Less linguistically informed but rather adhering to methodologies from both philology and bio-informatics is the domain of stemmatology. Stemmatology – or philogenetics – concerns itself with the problem of the genealogy of variant versions of manuscripts and print books. Ultimately the method derives from the insights of Karl Lachman on the information that differences between text witnesses offer as to their lineage. An early attempt to apply computation to the problem of establishing the genealogy of a text tradition in the Netherlands was undertaken by Maaike Mulder together with romanist Anthonij Dees and computer linguist Marcel Dekker.[12] The publication led to agitation in the field because the computational approach was portrayed as being superior to the conventional ways of drawing up a stemma. Her results opposing that of her PhD supervisor Anton van Duinhoven, Mulder was even accused of ‘patricide’.[13] Notwithstanding this slight turmoil, stemmatology – apart from and next to linguistics – has since been the field within Dutch digital humanities most closely related to computational approaches and analysis. Arguably the work of for instance Ben Salemans, Pieter van Reenen, Margot van Mulken, and – again – Evert Wattel has contributed significantly to the status of this field as one of advanced humanities computing even in international perspective.[14] Rens Bod in a recent history of the humanities classifies stemmatic philology as “possibly the most successful humanistic discipline”; stemmatology “provides a precise method with which texts from all periods and regions can be reconstructed. Stemmatic philology is to the humanities what classical mechanics is to natural science […] a showpiece for the field as a whole.” Yet, Bod concludes, stemmatology is not widely held in high regards in the Dutch research arena, and leads a rather rudimentary existence.[15]

Changing Institutional Landscapes
Though not conceived under a lucky star, the establishing of the Netherlands Institute for Scientific Information Services (NIWI)[16] in 1997 under the aegis of the Royal Netherlands Academy of Arts and Sciences signified another considerable momentum developing for digital humanities in the Netherlands. The institute was conceived as a merger between several small institutes and departments that individually were related to computer supported research work. In hindsight the rationale for the merger seems weak. All departments provided some service on scientific information indeed, but the departments were rather heterogeneous as to individual scope, domain, and organization. As a consequence the merger was short lived and the various departments were eventually housed in different institutes again. Yet, in that short space of time some interesting developments took place. The Dutch Historical Data Archive had been part of the merger and its expertise in digitization, software development, and computational analysis spread as a very beneficial digital impulse to several of the other departments. Thus the merger did create part of the groundwork of a Dutch digital humanities impetus that was to spread with the remnants of the NIWI. Next to that the NIWI was home to a small but very active research group called NERDI (Networked Research and Digital Information) focusing on knowledge production in new digital networks.
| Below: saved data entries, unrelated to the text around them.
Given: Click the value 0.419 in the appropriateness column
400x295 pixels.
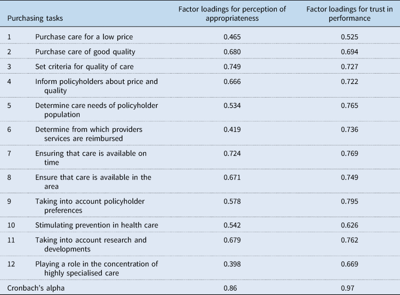Looking at the screenshot, I should click(232, 129).
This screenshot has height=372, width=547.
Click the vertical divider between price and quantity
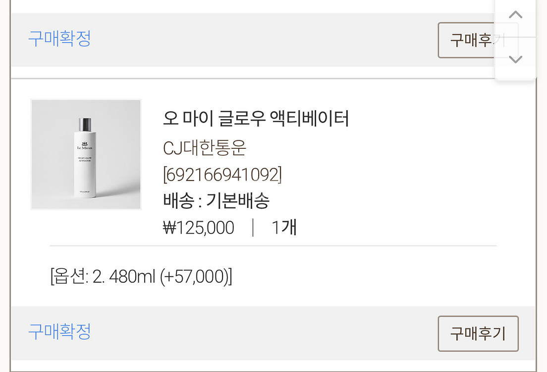tap(253, 228)
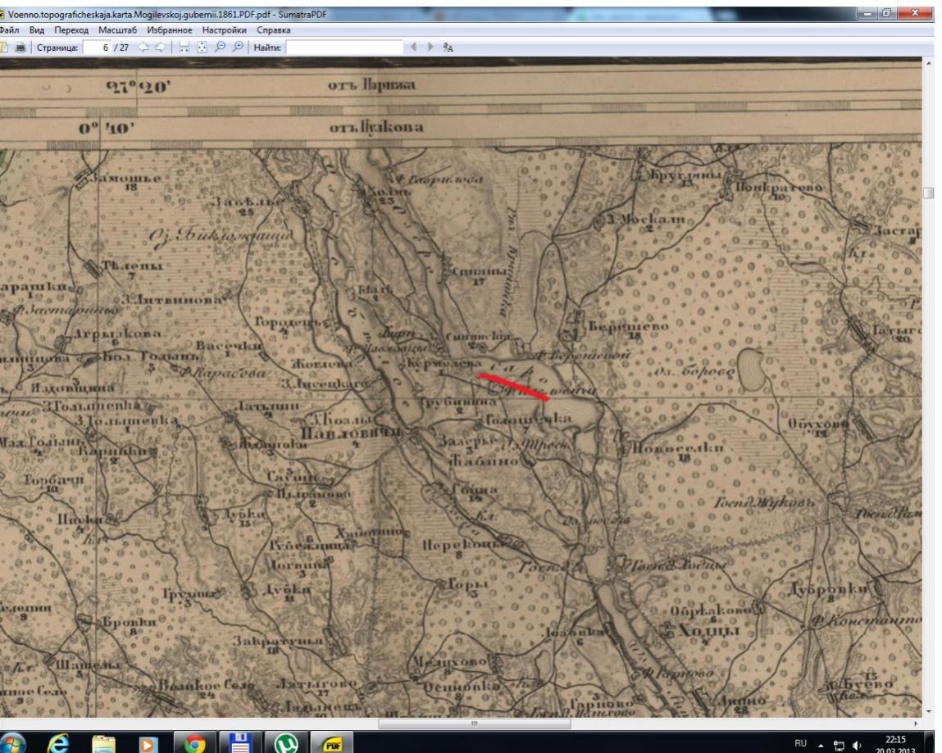Click the Страница page number field
Image resolution: width=942 pixels, height=753 pixels.
coord(96,48)
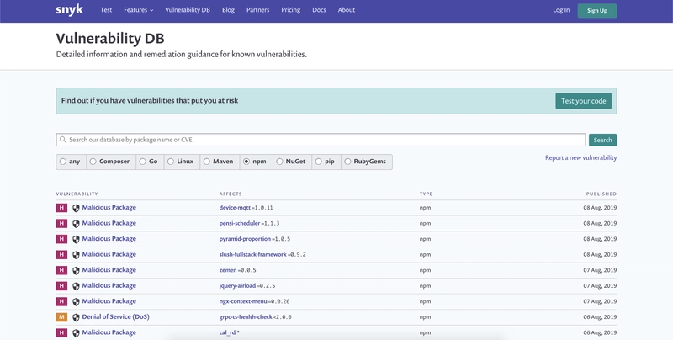The width and height of the screenshot is (673, 340).
Task: Click the search magnifier icon in the search box
Action: (x=62, y=140)
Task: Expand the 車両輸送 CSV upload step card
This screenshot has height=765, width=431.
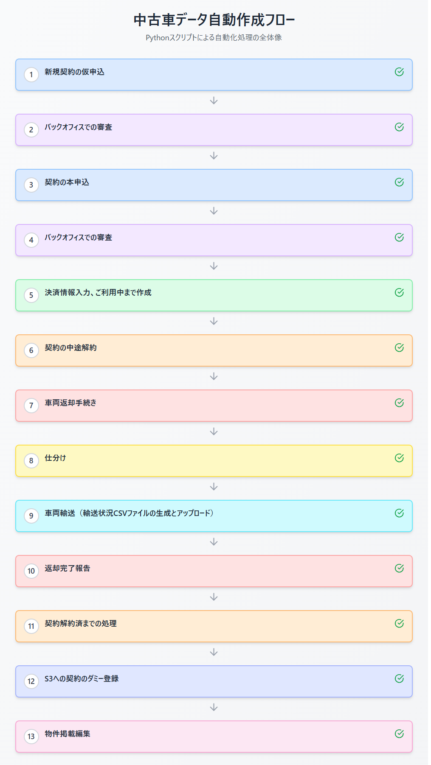Action: (x=214, y=516)
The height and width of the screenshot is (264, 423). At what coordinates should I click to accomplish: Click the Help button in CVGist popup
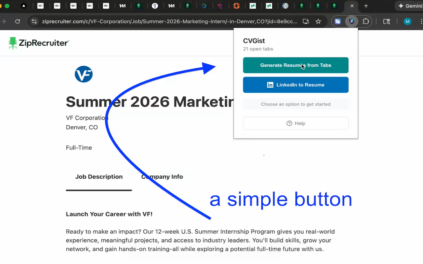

NERDI was the forerunner of what was to become the Virtual Knowledge Studio, which for several years would be a major player in Dutch eHumanities research.[17]

After the dismantling of the NIWI most of what had previously been the Dutch Historical Data Archive was expanded into the now national digital research data service DANS (Data Archiving and Networked Services)[18], which continues NIWI’s mission. DANS aims to be a general digital research data archiving service rather than a humanities only digital archive, but it maintains strong ties to its humanities legacy. DANS played a major role for instance in the creation of the European digital humanities initiative DARIAH.[19] DANS also makes major contributions to the development of digital humanities research infrastructure in the Netherlands by providing essential services such as the EDNA Dutch archeological e-depot and others.[20] Likewise, DANS is a project partner in several important humanities research projects such as the “War in Parliament” project on political references to World War II in Dutch politics.[21]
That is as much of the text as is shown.